Tinha ido tratar de um assunto que não vem ao caso com um amigo que lá trabalha, M., caminhávamos por um longo corredor com uma porta envidraçada no meio, e vinha do outro lado uma senhora.
Como somos ambos do tempo de heteropatriarcado ele, que ia à frente, abriu a porta e esperámos que a senhora passasse antes de continuarmos o nosso caminho. A senhora passou pela porta aberta por ele sem uma palavra, de cumprimento e muito menos de agradecimento, sem sequer um olhar para a porta ou para o porteiro circunstancial que lha tinha aberto e segurava aberta para passar, sem nada. Não desviou o andar nem o olhar e seguiu em frente como se aquela porta e aquela gentinha não existissem no mundo dela. E depois de ela passar nós continuámos o nosso caminho e a nossa conversa, não sem eu ter agradecido ao M. por me ter aberto a porta.
Foi o que me pareceu. Mas eu tenho um metro e oitenta, e a senhora caminhava quase dois palmos abaixo.
[Aqui faço uma breve interrupção para esclarecer que, mesmo julgando muitas vezes pela primeira impressão, não gosto de julgar pela primeira impressão e exijo de mim mesmo confirmar tudo o que vou sabendo antes de o dar por sabido, até porque na minha infância nas redes sociais cheguei a matar a Simone de Oliveira e percebi rápida e definitivamente que nem tudo o que se diz é verdade. E rodeio-me de alguns cuidados para validar as informações que vou recolhendo, de que dei conta de alguns aqui.]

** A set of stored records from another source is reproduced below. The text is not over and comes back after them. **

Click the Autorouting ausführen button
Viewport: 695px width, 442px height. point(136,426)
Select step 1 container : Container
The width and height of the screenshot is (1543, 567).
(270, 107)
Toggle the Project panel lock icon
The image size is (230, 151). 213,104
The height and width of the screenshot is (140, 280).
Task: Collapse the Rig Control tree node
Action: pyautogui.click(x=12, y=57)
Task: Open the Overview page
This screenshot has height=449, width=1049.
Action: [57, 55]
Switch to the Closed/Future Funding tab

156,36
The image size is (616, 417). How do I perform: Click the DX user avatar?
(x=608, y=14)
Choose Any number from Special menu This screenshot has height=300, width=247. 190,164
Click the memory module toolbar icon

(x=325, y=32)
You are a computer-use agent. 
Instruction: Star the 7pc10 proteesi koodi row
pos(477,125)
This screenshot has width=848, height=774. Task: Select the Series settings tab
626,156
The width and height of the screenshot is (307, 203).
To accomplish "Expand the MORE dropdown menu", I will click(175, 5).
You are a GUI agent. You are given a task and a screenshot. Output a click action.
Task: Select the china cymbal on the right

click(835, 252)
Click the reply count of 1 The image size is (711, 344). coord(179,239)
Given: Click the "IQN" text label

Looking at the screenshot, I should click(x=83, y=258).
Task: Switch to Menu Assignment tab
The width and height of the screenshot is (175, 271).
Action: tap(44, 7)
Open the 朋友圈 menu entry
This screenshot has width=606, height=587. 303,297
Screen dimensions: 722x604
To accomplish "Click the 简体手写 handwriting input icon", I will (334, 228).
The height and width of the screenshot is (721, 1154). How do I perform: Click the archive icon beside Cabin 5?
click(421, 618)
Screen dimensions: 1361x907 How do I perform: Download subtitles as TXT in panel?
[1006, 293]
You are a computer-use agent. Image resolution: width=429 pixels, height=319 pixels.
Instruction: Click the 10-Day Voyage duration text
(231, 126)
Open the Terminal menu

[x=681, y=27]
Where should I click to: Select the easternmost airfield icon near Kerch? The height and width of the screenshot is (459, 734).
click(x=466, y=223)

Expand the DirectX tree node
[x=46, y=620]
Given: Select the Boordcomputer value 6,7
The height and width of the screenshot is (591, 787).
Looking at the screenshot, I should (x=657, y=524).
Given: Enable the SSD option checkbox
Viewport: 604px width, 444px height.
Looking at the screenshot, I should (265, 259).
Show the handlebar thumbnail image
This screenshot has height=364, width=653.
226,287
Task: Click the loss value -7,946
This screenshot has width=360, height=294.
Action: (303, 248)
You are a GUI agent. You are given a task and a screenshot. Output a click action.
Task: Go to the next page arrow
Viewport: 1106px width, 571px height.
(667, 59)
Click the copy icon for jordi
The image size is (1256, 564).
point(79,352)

De modo que ao chegar a casa telefonei a M., que por não chegar a ter um metro e setenta usufruiu de uma panorâmica mais favorável do que a minha dos acontecimentos do corredor do palácio, e perguntei-lhe:
- M., será que me falhou alguma coisa por ir distraído, ou a senhora a quem seguraste a porta no corredor não agradeceu, nem sequer com um olhar, e seguiu em frente sem tugir nem mugir?
- Não estavas distraído. Ela é mesmo assim.
E, naquele dia, naquele palácio, tive a experíência inesquecível de me cruzar com uma verdadeira Senhora.